13. T. S. Eliot and Groucho Marx

T. S. Eliot was the descendant of one of Boston’s Brahmin families, though born in St. Louis, Missouri, and became a famed American poet, essayist, critic, publisher, and commenter on social mores and behavior. In his 30s he renounced his American citizenship, becoming a subject of the King of Great Britain. Late in life, he wrote a fan letter to a man whose public persona was very much different from his own. Grouch Marx was known as a zany comedian, with irreverent and biting wit, the product of New York’s rougher neighborhoods and the hard life of a vaudevillian before he found success in motion pictures and eventually television.

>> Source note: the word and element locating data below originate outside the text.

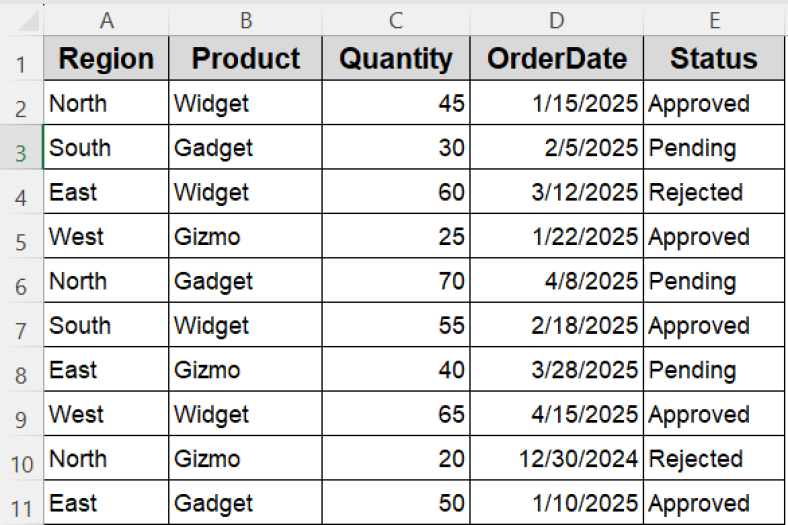Select column D header

556,18
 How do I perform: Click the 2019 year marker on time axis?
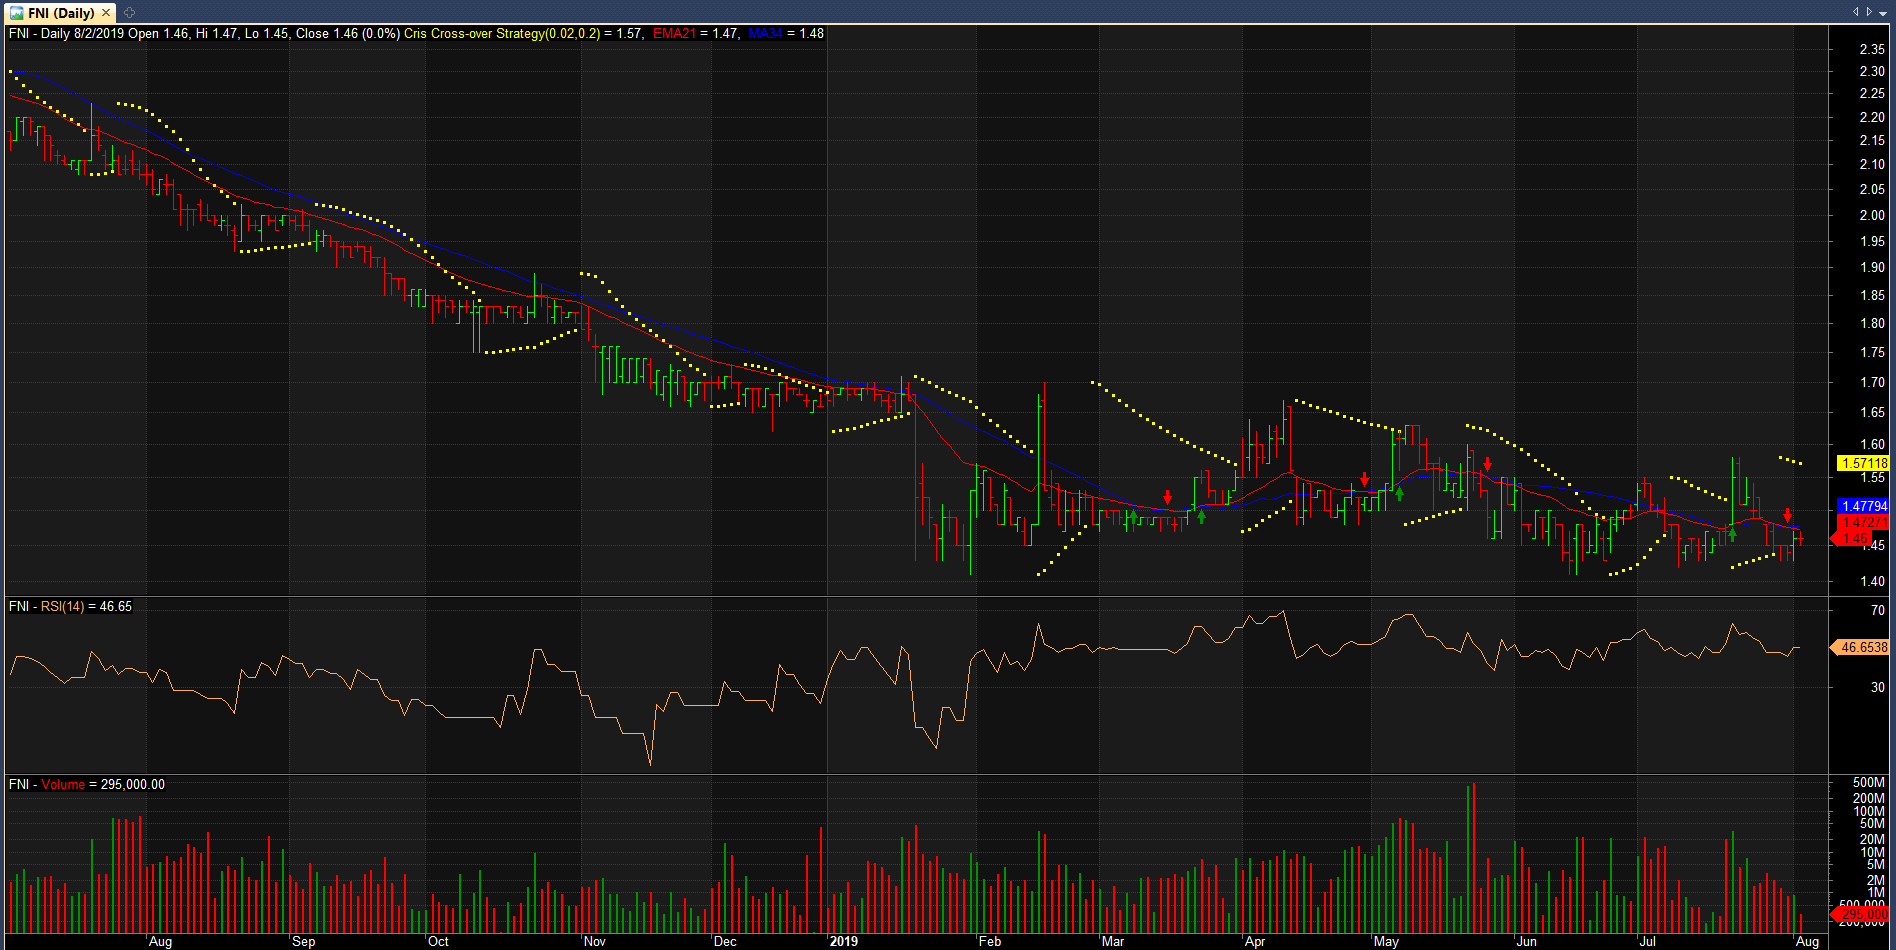(844, 941)
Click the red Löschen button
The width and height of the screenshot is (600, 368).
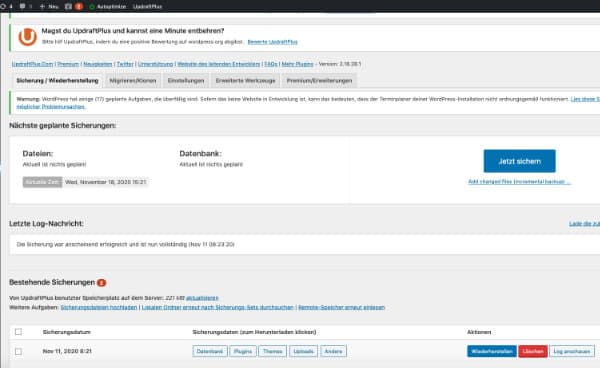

Eliot requested a photograph of Groucho, and the comedian complied, launching a friendship which lasted for the remainder of Eliot’s life. The friendship was one of the pen, rapidly becoming a lost art in the electronic world, and though the two could not have been more different in temperament, reflected in the tension in their letters, they developed a deep respect for each other. The once anti-Semitic Eliot and the Jewish Groucho skirted around their obvious differences, though with pointed observations about the tension each so obviously felt. Groucho, being Groucho, was never above a barb directed at the well-born poet, including once writing in a letter to the twice-married (and noted philanderer) Eliot, “My best to you and your lovely wife, whoever she may be”.